Having premiered at the Venice Biennale in August, Collective Body will be installed in the Griffin Sidewalk Studio. “(The studio) will transform into a space that will echo the experience of the VR headset,” Silverblatt-Buser explains. “When someone enters, they will be moved to the New Mexico desert during a storm—which lets us play with the elements. I will first lead people into their bodies, then they put their headsets on, and bit by bit they will start moving, first with their hands, then their feet: And they will discover themselves as avatars created by their movement and eventually join together with others as the collective body.”

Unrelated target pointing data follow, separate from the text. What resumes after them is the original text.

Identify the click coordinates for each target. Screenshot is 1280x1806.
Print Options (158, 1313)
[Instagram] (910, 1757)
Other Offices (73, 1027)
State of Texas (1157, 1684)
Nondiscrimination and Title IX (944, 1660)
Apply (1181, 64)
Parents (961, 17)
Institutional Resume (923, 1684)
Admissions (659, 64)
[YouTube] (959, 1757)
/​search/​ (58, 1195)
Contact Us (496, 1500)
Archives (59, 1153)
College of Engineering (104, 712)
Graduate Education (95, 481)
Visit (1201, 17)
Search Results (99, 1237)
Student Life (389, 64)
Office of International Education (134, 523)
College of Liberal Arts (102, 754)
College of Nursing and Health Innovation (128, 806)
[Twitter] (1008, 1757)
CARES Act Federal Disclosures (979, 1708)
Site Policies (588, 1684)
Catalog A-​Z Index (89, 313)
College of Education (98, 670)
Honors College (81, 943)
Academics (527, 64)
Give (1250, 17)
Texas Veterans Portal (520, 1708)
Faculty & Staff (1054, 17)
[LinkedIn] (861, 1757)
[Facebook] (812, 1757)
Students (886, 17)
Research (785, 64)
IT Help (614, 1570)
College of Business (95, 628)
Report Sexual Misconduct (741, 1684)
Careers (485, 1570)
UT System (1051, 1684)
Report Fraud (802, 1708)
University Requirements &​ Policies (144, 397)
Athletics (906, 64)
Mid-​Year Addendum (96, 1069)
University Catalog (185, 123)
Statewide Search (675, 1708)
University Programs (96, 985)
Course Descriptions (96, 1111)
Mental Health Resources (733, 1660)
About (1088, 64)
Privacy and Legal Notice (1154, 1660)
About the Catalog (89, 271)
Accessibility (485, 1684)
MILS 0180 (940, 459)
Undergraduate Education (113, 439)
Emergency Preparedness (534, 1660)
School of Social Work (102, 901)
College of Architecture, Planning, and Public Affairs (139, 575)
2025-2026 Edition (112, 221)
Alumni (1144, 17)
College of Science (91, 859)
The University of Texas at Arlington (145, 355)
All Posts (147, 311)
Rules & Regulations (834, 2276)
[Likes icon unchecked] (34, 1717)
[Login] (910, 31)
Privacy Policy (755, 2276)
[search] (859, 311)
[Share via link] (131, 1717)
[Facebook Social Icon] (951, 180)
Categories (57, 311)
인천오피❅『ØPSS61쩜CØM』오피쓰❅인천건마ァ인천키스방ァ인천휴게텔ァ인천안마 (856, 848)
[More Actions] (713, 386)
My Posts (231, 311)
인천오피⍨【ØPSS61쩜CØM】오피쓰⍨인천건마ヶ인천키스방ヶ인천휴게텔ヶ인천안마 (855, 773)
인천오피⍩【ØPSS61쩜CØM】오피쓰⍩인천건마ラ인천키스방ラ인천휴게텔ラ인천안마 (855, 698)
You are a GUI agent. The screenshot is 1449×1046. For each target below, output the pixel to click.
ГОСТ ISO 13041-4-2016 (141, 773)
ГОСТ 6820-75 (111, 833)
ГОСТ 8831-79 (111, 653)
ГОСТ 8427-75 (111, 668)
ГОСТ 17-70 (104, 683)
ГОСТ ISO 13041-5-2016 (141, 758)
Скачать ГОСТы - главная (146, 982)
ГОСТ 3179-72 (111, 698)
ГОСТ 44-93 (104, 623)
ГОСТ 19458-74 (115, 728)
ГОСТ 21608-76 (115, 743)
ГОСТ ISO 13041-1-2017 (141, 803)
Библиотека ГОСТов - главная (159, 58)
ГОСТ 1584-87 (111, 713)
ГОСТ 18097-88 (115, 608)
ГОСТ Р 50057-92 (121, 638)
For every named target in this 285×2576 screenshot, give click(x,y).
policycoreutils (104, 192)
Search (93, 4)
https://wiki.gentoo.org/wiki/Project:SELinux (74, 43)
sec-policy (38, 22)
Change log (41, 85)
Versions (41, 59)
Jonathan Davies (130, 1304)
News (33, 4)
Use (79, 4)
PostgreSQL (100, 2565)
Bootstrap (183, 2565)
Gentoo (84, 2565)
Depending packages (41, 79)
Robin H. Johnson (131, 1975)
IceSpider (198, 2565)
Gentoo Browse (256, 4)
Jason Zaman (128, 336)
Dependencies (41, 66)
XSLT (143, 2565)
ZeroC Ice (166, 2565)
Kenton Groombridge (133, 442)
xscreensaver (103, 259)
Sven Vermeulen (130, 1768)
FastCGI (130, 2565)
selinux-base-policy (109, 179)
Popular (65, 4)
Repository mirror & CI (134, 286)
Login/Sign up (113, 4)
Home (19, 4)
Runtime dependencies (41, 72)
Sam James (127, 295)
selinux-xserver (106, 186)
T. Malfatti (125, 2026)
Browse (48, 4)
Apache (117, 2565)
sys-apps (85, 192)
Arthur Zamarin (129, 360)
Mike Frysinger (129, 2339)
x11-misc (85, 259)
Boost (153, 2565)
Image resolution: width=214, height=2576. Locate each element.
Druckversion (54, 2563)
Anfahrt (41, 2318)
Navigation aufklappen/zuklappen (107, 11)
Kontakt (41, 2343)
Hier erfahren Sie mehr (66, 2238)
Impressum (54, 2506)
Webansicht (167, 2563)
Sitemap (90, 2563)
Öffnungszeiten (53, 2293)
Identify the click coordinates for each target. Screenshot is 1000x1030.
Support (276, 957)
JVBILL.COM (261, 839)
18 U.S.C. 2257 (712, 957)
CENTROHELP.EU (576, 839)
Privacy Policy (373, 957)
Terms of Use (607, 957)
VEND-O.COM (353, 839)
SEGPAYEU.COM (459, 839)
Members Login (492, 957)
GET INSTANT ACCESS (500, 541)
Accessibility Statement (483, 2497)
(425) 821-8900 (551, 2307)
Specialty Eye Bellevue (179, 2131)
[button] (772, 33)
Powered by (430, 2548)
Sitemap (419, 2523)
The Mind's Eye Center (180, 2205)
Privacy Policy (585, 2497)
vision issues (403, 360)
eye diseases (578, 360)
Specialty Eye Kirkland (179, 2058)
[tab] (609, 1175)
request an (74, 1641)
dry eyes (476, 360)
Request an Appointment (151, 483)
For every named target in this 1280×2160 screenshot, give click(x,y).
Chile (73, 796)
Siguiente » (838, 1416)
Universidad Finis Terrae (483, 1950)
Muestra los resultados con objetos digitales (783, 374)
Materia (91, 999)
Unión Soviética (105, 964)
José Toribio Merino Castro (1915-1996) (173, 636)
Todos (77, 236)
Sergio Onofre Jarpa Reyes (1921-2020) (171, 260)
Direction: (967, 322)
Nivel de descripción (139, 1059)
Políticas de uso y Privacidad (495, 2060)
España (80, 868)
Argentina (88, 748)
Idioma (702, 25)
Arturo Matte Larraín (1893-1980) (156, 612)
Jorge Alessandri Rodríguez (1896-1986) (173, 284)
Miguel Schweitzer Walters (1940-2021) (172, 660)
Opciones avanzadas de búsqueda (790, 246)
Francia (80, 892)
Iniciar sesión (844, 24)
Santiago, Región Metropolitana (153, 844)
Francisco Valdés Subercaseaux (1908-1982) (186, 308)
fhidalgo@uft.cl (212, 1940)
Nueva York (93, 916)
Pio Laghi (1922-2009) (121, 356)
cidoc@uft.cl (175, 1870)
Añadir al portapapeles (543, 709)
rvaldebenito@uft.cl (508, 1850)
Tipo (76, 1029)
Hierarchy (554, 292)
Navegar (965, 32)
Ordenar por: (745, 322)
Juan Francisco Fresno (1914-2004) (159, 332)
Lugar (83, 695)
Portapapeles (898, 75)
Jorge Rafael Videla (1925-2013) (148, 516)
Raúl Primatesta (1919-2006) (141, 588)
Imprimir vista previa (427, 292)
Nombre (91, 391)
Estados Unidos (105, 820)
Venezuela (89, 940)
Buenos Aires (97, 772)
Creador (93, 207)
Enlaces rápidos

Silverblatt-Buser, aware that not every participant will be an expert in VR or a natural dancer, says that “Collective Body demystifies dance and movement. When I first thought about this piece, I thought about my parents, who have never used VR headsets, and my gamer friends, who never move from the sofa—but also my dancer friends, who can do amazing things whenever they move. It’s accessible in the best sense of the term: I love super niche, avant-garde dance but I also love a great dance party and celebrating life. By the end, everybody is dancing together.”

In February at the David Rubenstein Atrium, the Lincoln Center Immersive series continues with another commission, Sarah Ticho’s Soul Paint, an enveloping world that melds art and science and allows singular introspection and global connection, comprising 3-D drawing, interacting avatars, video game inputs, and narration by actor Rosario Dawson.

Jordana Leigh, Vice President, Artistic Programming at Lincoln Center, is thrilled with this season’s commissions. “We are diving deep into immersive programming because we feel it’s a very important way for the performing arts to tell stories,” she says. “Technology is catching up to artists’ visions—not the other way around—which allows artists to further their work, make new connections, and tell their stories in ways that have a deeper impact."